Climb the staircase onto the frontal porch This porch was added in the fourth reign, to reduce the distance from the main gate to the main temple hall. The porches are of the same construction as the viharn, but instead of Lord Indra on the gable you will find Lord Vishnu.
beep… You are requested to take off your shoes before entering the viharn. As you do this please take a look at the large wooden doors leading into the hall.

Viharn Wooden Doors

These door panels are superb examples of Thai wood carving and are considered to be the most important art pieces of the period. There are three panels on each side in front and at the back. Each is a single thick plank of teak wood about 1 1/2 meters wide, 5 1/2 meters tall, and 16 centimeters thick. Each is individually carved in five layers of different depths, with the deepest layer at 15 centimeters. The carved designs are of squirrels, monkeys, and hermits living in the mythical forests surrounding Mount Meru.
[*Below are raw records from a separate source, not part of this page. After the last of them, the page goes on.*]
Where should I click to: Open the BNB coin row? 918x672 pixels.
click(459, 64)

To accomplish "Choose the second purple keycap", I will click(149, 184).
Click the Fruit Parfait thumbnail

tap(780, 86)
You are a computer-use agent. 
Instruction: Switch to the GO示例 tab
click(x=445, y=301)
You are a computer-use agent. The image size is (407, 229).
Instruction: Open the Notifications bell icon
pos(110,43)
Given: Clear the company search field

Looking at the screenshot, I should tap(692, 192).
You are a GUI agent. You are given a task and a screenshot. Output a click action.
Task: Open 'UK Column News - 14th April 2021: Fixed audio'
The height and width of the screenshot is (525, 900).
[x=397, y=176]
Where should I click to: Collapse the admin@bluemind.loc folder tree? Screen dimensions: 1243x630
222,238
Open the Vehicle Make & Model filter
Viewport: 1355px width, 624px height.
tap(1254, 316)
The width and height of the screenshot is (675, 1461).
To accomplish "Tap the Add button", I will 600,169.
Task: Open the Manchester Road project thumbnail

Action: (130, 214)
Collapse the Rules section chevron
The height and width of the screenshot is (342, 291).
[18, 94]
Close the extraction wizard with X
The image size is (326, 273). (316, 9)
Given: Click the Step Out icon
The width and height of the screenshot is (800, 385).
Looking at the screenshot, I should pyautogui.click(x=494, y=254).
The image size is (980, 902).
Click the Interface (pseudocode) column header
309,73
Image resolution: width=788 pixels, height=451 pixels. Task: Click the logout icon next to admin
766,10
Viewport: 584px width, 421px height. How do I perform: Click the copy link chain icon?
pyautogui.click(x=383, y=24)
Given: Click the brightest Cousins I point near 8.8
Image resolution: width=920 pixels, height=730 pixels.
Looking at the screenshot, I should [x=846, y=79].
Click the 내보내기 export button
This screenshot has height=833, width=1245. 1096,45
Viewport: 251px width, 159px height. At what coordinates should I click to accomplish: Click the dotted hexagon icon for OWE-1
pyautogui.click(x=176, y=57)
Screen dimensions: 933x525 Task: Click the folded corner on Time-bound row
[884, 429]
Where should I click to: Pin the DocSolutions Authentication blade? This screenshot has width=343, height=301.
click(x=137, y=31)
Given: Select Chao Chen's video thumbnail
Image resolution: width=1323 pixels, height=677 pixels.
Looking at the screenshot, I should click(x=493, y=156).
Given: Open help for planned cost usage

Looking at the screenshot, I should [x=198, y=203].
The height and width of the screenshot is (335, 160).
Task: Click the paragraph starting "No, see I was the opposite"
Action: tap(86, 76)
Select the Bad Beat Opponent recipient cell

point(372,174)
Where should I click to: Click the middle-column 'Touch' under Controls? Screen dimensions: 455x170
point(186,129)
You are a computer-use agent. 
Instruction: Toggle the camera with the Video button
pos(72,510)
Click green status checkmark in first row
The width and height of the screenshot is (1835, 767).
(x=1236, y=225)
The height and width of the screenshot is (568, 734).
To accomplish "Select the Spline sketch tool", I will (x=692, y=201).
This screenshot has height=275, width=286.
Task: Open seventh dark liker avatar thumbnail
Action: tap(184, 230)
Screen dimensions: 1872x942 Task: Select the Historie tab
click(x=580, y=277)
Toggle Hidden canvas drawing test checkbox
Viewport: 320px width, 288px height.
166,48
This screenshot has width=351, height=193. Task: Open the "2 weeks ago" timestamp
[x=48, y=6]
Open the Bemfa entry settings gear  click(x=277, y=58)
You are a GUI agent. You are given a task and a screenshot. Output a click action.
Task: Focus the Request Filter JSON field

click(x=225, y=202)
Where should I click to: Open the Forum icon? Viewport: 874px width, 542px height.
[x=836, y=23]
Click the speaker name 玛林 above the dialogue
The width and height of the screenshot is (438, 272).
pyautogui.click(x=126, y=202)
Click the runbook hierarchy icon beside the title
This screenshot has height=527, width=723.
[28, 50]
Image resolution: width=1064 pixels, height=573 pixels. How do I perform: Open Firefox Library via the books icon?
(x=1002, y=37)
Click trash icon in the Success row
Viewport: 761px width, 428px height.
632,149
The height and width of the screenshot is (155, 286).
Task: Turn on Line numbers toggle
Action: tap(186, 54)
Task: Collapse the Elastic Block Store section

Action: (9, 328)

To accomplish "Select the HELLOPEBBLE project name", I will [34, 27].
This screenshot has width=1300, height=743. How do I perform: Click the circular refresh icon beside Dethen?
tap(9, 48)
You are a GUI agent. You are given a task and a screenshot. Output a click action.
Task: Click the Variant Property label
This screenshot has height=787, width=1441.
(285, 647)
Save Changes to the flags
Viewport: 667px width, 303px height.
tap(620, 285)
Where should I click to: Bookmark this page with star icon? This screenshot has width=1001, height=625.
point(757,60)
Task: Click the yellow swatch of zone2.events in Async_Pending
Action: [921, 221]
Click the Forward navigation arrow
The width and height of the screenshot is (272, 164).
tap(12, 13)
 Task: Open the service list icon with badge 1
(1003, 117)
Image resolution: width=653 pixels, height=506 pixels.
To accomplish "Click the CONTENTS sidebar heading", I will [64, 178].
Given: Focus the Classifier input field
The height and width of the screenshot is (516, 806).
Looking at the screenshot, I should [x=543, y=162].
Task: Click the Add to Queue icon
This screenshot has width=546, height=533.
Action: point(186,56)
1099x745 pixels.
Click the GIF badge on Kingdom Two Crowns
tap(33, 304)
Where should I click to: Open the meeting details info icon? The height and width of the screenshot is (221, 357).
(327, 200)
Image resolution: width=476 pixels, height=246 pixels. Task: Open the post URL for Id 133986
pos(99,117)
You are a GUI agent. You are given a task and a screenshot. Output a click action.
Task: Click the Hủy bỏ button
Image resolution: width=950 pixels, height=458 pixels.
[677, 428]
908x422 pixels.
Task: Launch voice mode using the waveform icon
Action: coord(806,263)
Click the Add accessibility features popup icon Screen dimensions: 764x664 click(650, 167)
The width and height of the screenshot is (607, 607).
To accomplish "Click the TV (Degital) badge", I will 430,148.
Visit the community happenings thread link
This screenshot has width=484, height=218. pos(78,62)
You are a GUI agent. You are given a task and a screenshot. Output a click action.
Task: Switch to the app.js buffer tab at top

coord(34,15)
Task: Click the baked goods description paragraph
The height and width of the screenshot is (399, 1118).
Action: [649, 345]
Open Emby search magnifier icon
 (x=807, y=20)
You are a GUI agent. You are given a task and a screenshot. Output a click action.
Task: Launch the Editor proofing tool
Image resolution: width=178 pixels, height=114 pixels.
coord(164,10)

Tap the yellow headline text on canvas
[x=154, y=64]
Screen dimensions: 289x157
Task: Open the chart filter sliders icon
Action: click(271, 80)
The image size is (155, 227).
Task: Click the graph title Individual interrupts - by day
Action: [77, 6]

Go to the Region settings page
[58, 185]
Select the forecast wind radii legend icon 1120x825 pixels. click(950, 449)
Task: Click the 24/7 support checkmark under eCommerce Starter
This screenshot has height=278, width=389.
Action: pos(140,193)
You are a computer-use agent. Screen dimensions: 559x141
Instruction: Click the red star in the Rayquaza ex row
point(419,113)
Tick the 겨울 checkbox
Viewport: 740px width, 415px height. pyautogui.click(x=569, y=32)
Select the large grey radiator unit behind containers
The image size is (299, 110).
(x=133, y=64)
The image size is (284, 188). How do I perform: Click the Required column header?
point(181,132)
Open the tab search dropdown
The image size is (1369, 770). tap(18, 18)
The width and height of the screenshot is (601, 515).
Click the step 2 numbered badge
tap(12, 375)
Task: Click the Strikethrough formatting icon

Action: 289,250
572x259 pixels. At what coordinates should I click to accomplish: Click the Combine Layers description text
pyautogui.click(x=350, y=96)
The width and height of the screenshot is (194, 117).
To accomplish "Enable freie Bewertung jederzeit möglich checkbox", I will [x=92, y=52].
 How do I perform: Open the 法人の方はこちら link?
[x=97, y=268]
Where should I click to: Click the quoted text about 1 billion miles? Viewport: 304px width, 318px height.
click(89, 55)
The carvings on the original front doors were partially the work of King Rama 2, himself a noted artist. But these were moved to the National Museum after one door was partially burned by incense sticks in 1959. The original doors were replaced by the doors from the backside of the temple. Supposedly the tools and molds used to carve the originals were thrown into the river so that these works could never be copied.

Sri Sakyamuni Buddha Image

The first thing you will see after entering the hall is Phra Sri Sakyamuni, the name given to the oldest cast bronze image from Sukhothai. The image used to be called Phra Doh meaning “Big Buddha” because it is one of the largest metal Buddhas in Thailand.

The image was cast in 1361. It was later found in the crumbling ruins of Mahathat Temple in Sukhothai where it had been exposed for over 4 centuries to rain, sun, and forest fires. King Rama 1 hoped to salvage the image and had it floated down the river to be installed here. It landed in Bangkok in April of 1808, and festivities were held for three days to celebrate its arrival. But the Big Buddha, at over 8 meters tall, was so large that it could not pass through the pier gate, so a part of the city wall had to be torn down. Rama 1, even though terminally ill, assisted in pulling the image through the hole in the wall and across town to Wat Suthat. It is said that after Rama 1 personally hoisted the image into place, he whispered to his assistants that his work “was now done.” He died later that week.

Behind the throne there is a gilded limestone-carving of the 8th century Dvaravati period, two and a half meters in height. The upper portion tells the story of the Buddha teaching his mother in the heavens. The lower portion portrays the Buddha performing the miracle of the mango tree with which he shocked his rivals into submission by projecting multiple apparitions of himself into a mango tree. This bas-relief is one of Siam’s great masterpieces and one of the oldest Buddhist artifacts in Southeast Asia.

Just under the throne, lie the ashes of King Rama 8. The young king had studied at Wat Suthat and wished that his ashes would be interred here. They were placed underneath the image on the 4th of April after his untimely death in 1950. A life size statue of Rama 8 was installed outside in the northeast corner of the courtyard by his brother Rama 9, the present King. Every year on June 9th the King holds a memorial service for his brother here.
Mural Paintings

Inside the viharn you will see murals on all the walls. These murals were painted during the reign of Rama 3 portraying amazingly intricate details of celestial palaces with deities, unusual creatures, and lotus ponds. Guardians are painted on the window panels and in between the windows are murals telling the life stories of the 28 Buddhas. On the 8 inner columns are beautiful mural paintings depicting the 3-worlds of Thai Buddhist cosmology.

The murals of Wat Suthat are considered to be the most beautiful of the Rattanakosin period. But by the 80s they had deteriorated significantly. At that time there were over 1000 bats nesting in the rafters overhead, and their dripping dung was damaging the murals. Eventually a chemical with a horrible smell was used to drive them all away. Once the bats had been evicted, the German Embassy funded a major renovation of the Wat Suthat murals. The restored works were unveiled in 1985.